:: Exercises ::
• a. List every energy storage facility or station that the pumped storage passage names.
• b. Return the stretch of the pumped storage passage from "This design is" through "money, and carbon).", copied word for word.

>> start Document section

So, very conservatively, we could add two more subsystems of the same capacity as the first, each with its own penstock(s) and powerhouse (but using a shared control and grid management system, maintenance, security, and other functions). This would increase both energy and power by a factor of at least 3, for a total of 42.6 GWh and 4.26 gigawatts, making the Ragtown facility the largest energy storage system in the world, both by energy (exceeding Raccoon Mountain’s 36 GWh) and by power (exceeding Bath County’s 3 GW).

(The Fengning Pumped Storage Power Station in China, now under construction, will have a maximum power of 3.6 GW. I haven’t found published energy numbers for this system, but the information at Wikipedia claims 40 million cubic meters of usable water volume and 424 meters head, which at 75% round-trip efficiency would work out to 36 GWh.)

Water supply

Phase 1 would require one canal’s worth of water, 18.75 million cubic meters. (This is 4.95 billion gallons, or 15,200 acre-feet.)

Though the water in EPS should last indefinitely, getting that initial fill is a challenge that will be unique to each site. It definitely helps that EPS water doesn’t need to be potable, or even treatable to be safe for human use. The water can contain a variety of non-particulate pollutants, from solvents to heavy metals, as long as they are compatible with the plastic and steel that contacts the water. (Water that’s very brackish—salty—corrodes steel, so such water could only be used if diluted with fresher water.) In general, there are many more water wells that produce non-potable water than produce potable water, and non-potable water is not as valuable. A well field at the site, or close enough for a temporary pipeline to the lower storage, is the easiest solution.

If that isn’t possible, and we need to bring in water, the Ragtown site fortunately has a railway line less than 5 miles from the lower canal(s)8. A temporary pipeline would close the gap. Trucking in water would probably be prohibitively expensive.

If we can use produced water from fracking operations, it might be cheaper for fracking operators to bring the water to us at their expense than to pay for the level of treatment the water would otherwise require before disposal. Otherwise, the biggest challenge will be to convince the public that this amount of groundwater, amortized over 50 years or more of benefit, is worthwhile. The fact that makeup water won’t be needed each year due to evaporation should help make the case.

Cost

This design is optimized for fast construction and low embodied carbon footprint. The decisions that result from these criteria (minimal modifications to the site, and as little manufactured material as possible) should also favor low cost, but more detailed studies and experience would be needed to accurately estimate all three numbers (time, money, and carbon).

In an earlier post I looked at historical storage costs and concluded that $75 per kilowatt-hour would be an “excellent” price, comfortably lower than current full-system costs for lithium-ion grid storage. At that price, for Phase 1, with its 14.2 GWh of storage, the price tag would be $1.07 billion. For Phase 2, with 42.6 GWh, the bill would be $3.2 billion.

>> end Document section
>> start Data records

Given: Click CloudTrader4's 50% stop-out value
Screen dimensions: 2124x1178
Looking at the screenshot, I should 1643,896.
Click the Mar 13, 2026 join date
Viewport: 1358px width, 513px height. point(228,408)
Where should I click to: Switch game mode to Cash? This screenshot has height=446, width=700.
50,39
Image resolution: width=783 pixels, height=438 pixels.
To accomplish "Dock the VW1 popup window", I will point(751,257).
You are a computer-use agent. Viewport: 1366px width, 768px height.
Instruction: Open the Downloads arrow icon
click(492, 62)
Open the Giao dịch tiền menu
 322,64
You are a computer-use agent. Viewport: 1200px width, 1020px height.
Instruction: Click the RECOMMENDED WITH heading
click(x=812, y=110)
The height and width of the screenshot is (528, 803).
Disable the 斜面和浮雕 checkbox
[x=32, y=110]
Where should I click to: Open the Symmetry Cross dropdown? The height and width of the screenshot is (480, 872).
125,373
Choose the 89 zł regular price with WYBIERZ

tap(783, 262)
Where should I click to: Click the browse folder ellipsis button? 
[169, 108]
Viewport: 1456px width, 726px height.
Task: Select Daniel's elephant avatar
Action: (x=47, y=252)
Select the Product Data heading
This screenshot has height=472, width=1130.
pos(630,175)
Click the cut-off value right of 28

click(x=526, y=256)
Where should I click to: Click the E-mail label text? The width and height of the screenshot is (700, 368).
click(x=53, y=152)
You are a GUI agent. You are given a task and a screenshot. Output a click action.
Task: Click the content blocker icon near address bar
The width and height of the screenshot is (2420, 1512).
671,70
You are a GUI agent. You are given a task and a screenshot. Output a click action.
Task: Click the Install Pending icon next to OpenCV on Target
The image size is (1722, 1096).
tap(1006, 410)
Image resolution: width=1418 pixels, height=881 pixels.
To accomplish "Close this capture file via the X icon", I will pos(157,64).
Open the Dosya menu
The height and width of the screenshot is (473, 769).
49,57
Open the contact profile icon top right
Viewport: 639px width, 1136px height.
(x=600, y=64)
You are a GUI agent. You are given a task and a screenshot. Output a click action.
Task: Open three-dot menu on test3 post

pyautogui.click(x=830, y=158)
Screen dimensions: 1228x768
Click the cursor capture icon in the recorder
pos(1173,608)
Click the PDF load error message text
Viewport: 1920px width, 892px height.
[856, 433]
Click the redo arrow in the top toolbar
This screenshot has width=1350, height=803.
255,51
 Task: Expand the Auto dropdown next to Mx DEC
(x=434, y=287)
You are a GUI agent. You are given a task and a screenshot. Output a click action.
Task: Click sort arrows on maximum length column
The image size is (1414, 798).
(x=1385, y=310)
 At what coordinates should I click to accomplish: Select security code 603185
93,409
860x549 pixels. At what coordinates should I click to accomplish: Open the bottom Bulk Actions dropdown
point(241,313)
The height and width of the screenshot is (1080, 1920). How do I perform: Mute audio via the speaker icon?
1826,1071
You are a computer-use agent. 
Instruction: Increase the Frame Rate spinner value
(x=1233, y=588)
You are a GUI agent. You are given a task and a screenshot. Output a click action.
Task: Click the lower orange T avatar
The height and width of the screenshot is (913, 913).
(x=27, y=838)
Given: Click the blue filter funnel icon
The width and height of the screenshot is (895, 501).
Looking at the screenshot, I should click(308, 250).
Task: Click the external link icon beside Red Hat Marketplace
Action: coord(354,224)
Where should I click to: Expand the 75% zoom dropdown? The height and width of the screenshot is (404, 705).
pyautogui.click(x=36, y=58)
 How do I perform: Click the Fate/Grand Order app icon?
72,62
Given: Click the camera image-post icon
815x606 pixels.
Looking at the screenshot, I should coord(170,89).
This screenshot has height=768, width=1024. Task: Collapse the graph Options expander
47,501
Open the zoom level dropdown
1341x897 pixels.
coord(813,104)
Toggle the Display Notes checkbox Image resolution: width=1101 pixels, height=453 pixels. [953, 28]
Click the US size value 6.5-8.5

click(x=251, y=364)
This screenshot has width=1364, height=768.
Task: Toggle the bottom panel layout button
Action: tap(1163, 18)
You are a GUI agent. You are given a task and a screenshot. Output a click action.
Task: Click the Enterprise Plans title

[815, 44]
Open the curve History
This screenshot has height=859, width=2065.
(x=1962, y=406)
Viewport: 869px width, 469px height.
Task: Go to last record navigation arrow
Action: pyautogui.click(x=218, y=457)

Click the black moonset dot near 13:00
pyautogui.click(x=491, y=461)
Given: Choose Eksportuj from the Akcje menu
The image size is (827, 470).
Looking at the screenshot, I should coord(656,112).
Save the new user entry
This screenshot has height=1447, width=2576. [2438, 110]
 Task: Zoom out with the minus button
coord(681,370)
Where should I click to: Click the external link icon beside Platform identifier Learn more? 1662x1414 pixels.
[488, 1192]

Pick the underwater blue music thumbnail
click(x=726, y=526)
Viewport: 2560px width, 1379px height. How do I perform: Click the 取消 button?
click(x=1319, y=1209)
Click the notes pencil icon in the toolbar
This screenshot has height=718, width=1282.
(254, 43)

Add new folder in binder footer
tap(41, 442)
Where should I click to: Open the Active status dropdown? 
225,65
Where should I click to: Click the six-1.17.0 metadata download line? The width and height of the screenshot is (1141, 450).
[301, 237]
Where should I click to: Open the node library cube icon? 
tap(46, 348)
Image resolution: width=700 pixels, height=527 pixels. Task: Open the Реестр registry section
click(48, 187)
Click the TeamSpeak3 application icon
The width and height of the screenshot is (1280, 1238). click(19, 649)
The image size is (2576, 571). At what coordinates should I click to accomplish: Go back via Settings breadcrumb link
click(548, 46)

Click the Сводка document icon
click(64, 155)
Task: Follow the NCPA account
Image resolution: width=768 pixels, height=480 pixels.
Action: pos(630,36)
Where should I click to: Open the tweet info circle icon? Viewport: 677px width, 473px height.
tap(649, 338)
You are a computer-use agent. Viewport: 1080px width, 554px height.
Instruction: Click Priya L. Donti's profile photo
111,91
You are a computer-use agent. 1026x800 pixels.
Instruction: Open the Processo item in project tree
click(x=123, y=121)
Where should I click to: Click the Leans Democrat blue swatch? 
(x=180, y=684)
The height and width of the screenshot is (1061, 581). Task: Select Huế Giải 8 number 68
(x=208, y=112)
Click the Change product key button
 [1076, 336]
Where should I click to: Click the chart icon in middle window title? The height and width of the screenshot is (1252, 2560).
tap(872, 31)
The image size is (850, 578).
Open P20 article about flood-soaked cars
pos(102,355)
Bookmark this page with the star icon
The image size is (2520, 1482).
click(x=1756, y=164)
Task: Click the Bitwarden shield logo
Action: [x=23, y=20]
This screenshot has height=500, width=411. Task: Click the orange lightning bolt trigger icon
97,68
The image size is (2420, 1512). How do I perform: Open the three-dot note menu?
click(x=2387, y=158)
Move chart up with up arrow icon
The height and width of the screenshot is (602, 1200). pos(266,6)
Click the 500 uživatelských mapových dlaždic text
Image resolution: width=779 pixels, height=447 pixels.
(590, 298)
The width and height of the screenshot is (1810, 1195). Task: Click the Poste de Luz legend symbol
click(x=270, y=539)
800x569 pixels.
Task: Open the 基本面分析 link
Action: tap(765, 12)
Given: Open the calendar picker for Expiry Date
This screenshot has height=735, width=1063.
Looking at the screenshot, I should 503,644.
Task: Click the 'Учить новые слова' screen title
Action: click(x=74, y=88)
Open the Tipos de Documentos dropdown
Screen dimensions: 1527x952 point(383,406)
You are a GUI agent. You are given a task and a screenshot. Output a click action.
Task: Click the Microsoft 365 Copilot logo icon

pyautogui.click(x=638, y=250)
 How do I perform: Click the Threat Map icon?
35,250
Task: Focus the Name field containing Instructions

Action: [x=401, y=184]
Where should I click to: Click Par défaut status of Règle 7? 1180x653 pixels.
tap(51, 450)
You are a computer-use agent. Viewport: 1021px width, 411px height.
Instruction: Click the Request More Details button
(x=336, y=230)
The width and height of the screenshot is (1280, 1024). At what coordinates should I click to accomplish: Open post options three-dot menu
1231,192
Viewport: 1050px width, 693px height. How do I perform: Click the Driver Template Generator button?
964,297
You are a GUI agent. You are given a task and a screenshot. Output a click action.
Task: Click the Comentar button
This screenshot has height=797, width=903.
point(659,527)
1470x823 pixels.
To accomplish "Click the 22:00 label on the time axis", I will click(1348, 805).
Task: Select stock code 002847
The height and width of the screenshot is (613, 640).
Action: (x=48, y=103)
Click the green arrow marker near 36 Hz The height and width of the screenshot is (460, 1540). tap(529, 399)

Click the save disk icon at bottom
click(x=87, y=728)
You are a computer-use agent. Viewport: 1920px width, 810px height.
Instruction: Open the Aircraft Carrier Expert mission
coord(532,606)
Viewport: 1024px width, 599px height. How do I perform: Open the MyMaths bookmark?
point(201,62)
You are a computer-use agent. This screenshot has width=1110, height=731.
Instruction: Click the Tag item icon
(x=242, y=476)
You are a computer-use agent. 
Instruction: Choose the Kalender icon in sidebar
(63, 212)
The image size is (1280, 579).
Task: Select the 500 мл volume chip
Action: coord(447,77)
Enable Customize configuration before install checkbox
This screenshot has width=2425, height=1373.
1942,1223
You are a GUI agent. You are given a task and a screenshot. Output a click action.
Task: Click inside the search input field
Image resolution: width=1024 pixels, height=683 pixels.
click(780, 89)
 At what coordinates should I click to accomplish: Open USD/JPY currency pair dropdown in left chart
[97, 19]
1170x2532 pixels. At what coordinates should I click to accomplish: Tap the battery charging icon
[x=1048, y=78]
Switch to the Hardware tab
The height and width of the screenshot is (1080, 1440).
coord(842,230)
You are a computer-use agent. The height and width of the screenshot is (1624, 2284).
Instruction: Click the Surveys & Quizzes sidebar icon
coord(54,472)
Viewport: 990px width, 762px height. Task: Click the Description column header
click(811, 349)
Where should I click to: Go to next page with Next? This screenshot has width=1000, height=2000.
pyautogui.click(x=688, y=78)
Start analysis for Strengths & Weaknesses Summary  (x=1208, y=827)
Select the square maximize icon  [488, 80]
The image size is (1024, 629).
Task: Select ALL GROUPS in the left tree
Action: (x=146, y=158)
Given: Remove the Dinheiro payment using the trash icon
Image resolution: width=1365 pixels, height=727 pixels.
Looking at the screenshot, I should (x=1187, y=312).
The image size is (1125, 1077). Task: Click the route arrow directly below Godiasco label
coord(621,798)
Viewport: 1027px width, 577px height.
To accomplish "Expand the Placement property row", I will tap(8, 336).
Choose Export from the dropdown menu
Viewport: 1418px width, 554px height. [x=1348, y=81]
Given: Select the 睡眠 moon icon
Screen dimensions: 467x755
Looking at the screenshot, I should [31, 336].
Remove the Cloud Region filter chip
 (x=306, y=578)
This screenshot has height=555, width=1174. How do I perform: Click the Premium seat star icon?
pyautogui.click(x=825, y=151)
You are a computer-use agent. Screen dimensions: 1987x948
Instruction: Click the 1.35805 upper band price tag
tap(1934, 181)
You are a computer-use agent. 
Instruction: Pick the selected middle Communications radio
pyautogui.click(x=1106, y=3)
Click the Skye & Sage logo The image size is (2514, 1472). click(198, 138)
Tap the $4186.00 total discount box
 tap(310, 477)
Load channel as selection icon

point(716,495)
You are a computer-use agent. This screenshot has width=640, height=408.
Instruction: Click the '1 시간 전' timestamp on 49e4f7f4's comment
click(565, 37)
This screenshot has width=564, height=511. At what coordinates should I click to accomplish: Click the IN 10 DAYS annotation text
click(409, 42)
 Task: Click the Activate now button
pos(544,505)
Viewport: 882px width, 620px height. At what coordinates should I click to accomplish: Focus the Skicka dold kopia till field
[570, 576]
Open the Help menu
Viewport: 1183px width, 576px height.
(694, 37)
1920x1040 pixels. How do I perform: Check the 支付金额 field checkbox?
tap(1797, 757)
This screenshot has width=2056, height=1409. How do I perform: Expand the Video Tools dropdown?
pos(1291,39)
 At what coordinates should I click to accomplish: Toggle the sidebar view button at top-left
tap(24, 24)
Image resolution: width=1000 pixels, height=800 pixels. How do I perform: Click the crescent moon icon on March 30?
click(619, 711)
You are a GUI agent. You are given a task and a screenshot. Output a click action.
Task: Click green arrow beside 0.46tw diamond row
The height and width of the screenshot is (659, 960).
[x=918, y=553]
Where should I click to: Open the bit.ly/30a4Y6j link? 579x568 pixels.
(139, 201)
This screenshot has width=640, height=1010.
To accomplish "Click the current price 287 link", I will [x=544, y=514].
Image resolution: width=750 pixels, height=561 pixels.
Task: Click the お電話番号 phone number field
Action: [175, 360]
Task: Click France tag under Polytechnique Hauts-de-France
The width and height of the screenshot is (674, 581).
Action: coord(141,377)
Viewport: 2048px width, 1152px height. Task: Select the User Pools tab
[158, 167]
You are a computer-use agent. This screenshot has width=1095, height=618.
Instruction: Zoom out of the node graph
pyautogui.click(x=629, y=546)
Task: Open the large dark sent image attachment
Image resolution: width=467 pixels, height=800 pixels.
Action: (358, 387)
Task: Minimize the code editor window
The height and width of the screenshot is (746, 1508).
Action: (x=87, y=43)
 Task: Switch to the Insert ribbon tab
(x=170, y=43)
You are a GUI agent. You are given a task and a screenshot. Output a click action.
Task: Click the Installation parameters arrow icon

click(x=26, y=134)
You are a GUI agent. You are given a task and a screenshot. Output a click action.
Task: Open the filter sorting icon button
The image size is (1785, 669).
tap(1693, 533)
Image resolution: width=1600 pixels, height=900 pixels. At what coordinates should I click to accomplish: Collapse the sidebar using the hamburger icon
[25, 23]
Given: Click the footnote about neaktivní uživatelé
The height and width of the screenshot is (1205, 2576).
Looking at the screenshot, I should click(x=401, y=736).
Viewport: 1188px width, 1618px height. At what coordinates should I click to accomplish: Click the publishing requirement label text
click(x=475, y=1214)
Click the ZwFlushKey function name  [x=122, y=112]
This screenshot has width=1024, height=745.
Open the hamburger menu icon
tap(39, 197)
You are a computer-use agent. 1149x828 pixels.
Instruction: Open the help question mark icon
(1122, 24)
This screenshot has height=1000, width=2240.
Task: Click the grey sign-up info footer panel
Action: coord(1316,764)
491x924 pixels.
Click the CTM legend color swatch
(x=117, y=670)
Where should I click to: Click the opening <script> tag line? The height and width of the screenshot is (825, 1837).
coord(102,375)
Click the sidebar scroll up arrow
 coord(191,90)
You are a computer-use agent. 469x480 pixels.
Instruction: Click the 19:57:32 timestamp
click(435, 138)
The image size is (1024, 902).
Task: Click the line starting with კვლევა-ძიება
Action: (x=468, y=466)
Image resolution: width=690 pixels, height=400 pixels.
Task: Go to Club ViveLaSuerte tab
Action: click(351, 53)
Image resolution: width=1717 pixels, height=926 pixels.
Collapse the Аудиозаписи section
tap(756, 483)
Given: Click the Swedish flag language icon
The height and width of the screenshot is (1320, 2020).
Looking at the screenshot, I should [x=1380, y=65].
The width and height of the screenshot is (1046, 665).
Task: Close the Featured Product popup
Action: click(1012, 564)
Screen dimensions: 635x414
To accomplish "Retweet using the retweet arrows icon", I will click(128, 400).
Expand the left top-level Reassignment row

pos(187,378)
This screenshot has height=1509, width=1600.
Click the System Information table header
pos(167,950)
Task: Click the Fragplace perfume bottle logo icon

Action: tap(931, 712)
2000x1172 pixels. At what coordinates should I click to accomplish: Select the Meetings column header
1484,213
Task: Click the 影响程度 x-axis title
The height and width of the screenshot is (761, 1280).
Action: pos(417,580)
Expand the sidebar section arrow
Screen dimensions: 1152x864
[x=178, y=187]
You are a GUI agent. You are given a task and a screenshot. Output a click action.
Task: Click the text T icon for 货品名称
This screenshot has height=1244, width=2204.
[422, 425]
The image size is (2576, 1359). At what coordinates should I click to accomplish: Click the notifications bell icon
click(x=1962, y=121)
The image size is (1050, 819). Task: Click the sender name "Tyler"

>> end Data records

:: Solutions to each task ::
• a.
Ragtown facility
Raccoon Mountain
Bath County
Fengning Pumped Storage Power Station

• b.
This design is optimized for fast construction and low embodied carbon footprint. The decisions that result from these criteria (minimal modifications to the site, and as little manufactured material as possible) should also favor low cost, but more detailed studies and experience would be needed to accurately estimate all three numbers (time, money, and carbon).